Man hat heutzutage allerlei Statistiken bzgl. der Verteilung zw. den Geschlechtern, der jeweiligen Methode, uvm., tut sich aber verständlicherweise schwer, das Thema öffentlich breitzutreten, weil man (wahrscheinlich nicht zu Unrecht) befürchtet, eine Welle loszutreten, wie es damals "Die Leiden des jungen Werther" taten. Daß man dadurch bedingte Verzögerung in den Öffis mit "aufgrund einer Erkrankung eines Fahrgastes" codiert ist ja noch verständlich (klingt besser als: "ein Zugführer muß kurzfristig die Scheiben putzen" ... *wtf* ... das hier ist die U3!!!)

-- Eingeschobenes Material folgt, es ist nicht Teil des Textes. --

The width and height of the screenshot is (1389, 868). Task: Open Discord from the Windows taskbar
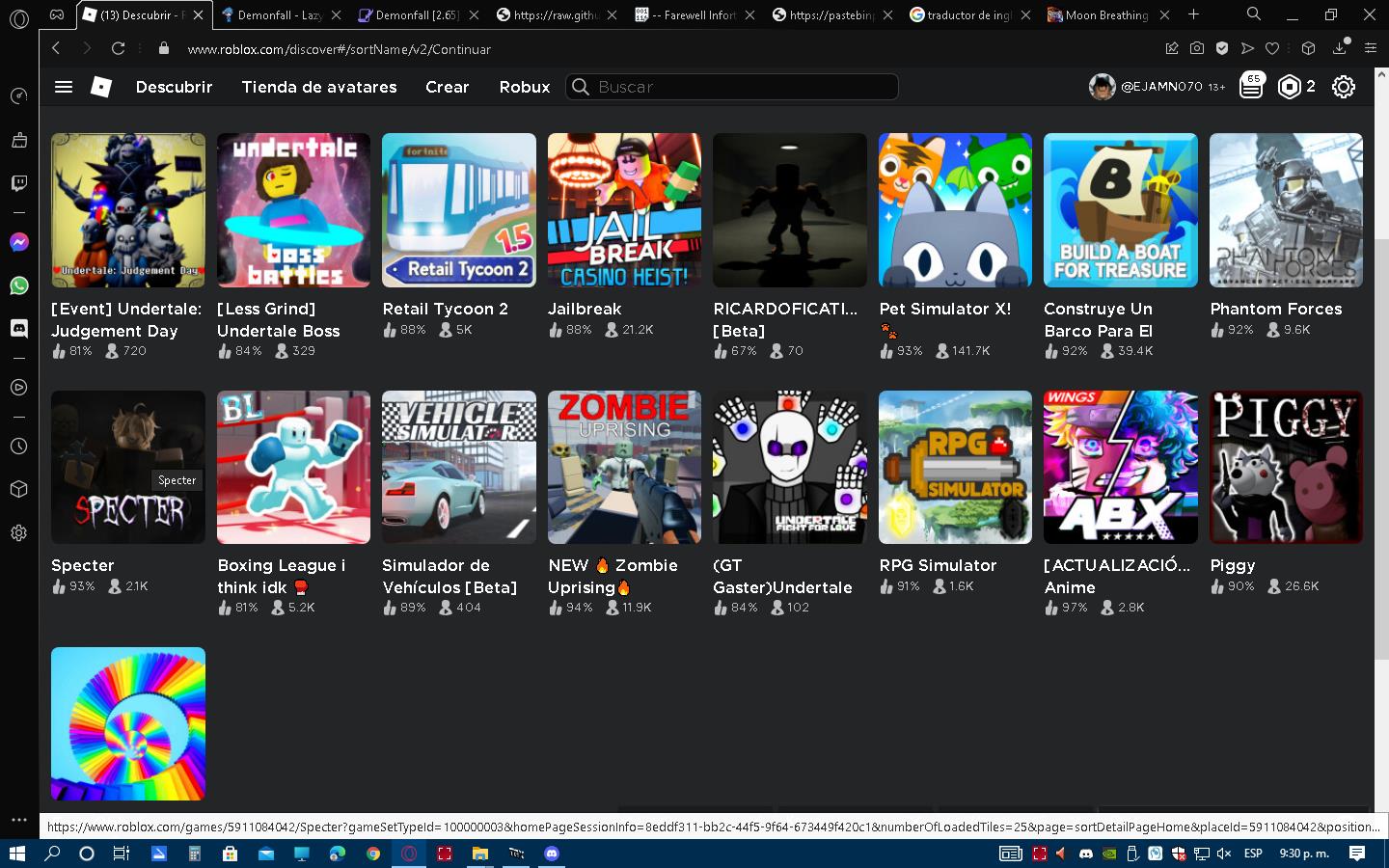coord(552,854)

Jetzt könnte man noch Erwin Ringel ins Spiel bringen, um den speziell österreichischen Aspekt zu beleuchten, aber ich gestehe, ich hab ihn nicht gelesen. Jedenfalls hat man in unserer Gesellschaft zwischen Katholizismus, wenig Militarismus, wenig praktisch gelebte Religion, Leistungsgesellschaft, die Depressionen und "Psycho-Zeugs" usw. gerne als was "wenig schmeichelhaftes" diffamiert, und auf (vermeintliche) Erfolgsmenschen und LeistungsZWANG und Stärke pocht, offenbar keinen Leidensdruck als Kollektiv, einen gewissen Ausfall von Individuen hinzunehmen.
Gleichzeitig war Wien aber zweifellos ein Hochburg von geschichtlicher, subtiler melancholischer Morbidität, insoferne abschließend vielleicht der analytisch wohl zutreffende Spruch:
"Das Wienerlied ist eine Mischung aus Alkoholismus, Frauenfeindlichkeit und Todessehnsucht"
Über zB plausible Kausalitäten zwischen diesen dreien und angrenzenden Faktoren spekulieren wir erst einmal lieber nicht.